[Text extract]:
· · · · ·
Just got d game.also got fifa 07. the amateur mode is really easy this year.
nothing too impressive in cricket 07. the developers made a real mess of names of at least 10 teams in the game.batting's really easy but still got to figure out the bug in bowling(what i mean is every year there is a certain way of getting the batsman out).
they got a movie theatre out now in which u got to unlock vidz.


----------



## danantha (Jan 12, 2007)

I have bought the game and also downloaded the srilankan face pack in planetcricket.net. But I dont know how to get that to work with Cricket 07. Please some one help. Also I want to know whether any tutsi patch avilable for cric 07.

Regarding the game, the game play is fine. The errors have been corrected and this game is more enjoyable than crick05. However I will wait for mar 07.
__________
The Ashes mode is interesting and more fun.


----------



## meenuti (Mar 1, 2007)

Whats the price?


----------



## Arsenal_Gunners (Mar 1, 2007)

Looks like you have got "all in one" dvdFuk cricketand play Fifa 07 at Pro and above in manager mode..


----------



## 47shailesh (Mar 1, 2007)

i can't belive peoples play cricket as games..

Dude it's so lazy to play... so slow events..


----------



## thunderbird.117 (Mar 1, 2007)

47shailesh said:
			
		

> i can't belive peoples play cricket as games..
> 
> Dude it's so lazy to play... so slow events..



Well i used to play cricket in college. They used to called me "Jonty Rhodes". . Then later i stopped playing cricket in real time, Started to play virtual cricket. I stopped playing and it became so boring. Now i hardly play any sports games except for racing. I race because i do not know how to ride car or bikes . 

So 47shailesh. If people want to play computer game. Do not stop them. Let them play.


----------



## Arsenal_Gunners (Mar 1, 2007)

Actual cricket is much more interesting than EAcricket series


----------



## 47shailesh (Mar 1, 2007)

Ya that's me saying that.. yaar khelana hai to medan mai khelo..

how can play cricket on PC and making themself more bored


----------



## alok4best (Mar 5, 2007)

47shailesh said:
			
		

> Ya that's me saying that.. yaar khelana hai to medan mai khelo..
> 
> how can play cricket on PC and making themself more bored


May be u dnt like it..but it doesnt mean that its all bad..I have played Cricket2004,2005 and now playing 2007..for me its a great time pass..I find it entertaining at highest difficulty level...

like u said that iCricket is boring,the same way even I cudnt understand how ppl find FPS entertainign..so much voilence ..


----------



## danantha (Mar 5, 2007)
· · · · ·
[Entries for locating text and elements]
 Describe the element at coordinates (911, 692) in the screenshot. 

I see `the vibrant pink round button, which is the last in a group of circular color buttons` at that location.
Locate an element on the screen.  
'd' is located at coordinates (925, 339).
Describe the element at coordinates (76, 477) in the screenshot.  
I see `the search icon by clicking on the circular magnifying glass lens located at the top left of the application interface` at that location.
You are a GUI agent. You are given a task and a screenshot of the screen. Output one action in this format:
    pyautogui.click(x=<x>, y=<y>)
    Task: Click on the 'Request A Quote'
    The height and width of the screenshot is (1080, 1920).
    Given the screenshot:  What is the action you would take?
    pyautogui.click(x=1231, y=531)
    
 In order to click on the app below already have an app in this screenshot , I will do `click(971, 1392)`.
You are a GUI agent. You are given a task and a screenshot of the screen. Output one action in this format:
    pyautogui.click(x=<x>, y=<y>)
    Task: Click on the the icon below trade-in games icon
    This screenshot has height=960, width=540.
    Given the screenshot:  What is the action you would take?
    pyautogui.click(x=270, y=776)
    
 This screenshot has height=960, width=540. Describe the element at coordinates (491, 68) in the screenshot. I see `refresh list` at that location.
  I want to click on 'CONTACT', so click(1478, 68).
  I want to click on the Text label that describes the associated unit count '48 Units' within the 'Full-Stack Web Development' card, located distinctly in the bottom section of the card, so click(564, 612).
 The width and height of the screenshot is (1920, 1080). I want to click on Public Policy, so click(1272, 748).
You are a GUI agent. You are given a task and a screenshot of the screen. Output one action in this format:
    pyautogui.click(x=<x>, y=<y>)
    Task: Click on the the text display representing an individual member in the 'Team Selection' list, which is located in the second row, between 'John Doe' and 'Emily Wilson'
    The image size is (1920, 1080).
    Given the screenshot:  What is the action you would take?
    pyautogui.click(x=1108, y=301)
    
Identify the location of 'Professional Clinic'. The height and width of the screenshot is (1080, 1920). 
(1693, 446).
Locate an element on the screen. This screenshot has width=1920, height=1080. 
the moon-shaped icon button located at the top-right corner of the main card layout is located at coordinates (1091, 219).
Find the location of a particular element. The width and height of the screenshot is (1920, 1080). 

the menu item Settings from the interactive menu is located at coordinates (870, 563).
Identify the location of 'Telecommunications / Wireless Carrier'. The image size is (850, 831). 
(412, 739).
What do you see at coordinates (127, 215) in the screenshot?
· · · · ·
[Goal A]:
Reproduce the part of the Cricket 07 forum thread between "nothing too impressive" and "(Jan 12, 2007)", inclusive.
[Goal B]:
Extend the Cricket 07 forum thread, picking up right after its last line.
The lines have no role here.

[Final answer A]:
nothing too impressive in cricket 07. the developers made a real mess of names of at least 10 teams in the game.batting's really easy but still got to figure out the bug in bowling(what i mean is every year there is a certain way of getting the batsman out).
they got a movie theatre out now in which u got to unlock vidz.


----------



## danantha (Jan 12, 2007)

[Final answer B]:
Indyan said:
			
		

> Yes. Tutsi patch is available. And its superb. Get it from planet cricket.
> If the faces have correct file names then just placing them in the apt folder would do, else you need to use Collin's player editor. Get it from here.  Select a player, set unique face, set skin colour and save. A new file will be created in the root dir. You need to replace this file with the file contained in the face pack ( i.e. both file names must match)



Thank you for the help. sorry for the delayed response as I was busy with my new job. Thanks and cheers


----------



## vijay2u4u (Mar 8, 2007)

Hi. All

can any one have cheats on cricket 2007 

please reply

vijay


----------



## Third Eye (Mar 8, 2007)

vijay2u4u said:
			
		

> Hi. All
> 
> can any one have cheats on cricket 2007
> 
> ...



Unfortunately,there are no cheats of this game.


----------



## vinod Bhatt (Mar 11, 2007)

cricket 2007 cheats code
 Enter one of the following codes at MAINMENU by keeping your mouse cursor at "MY CRICKET"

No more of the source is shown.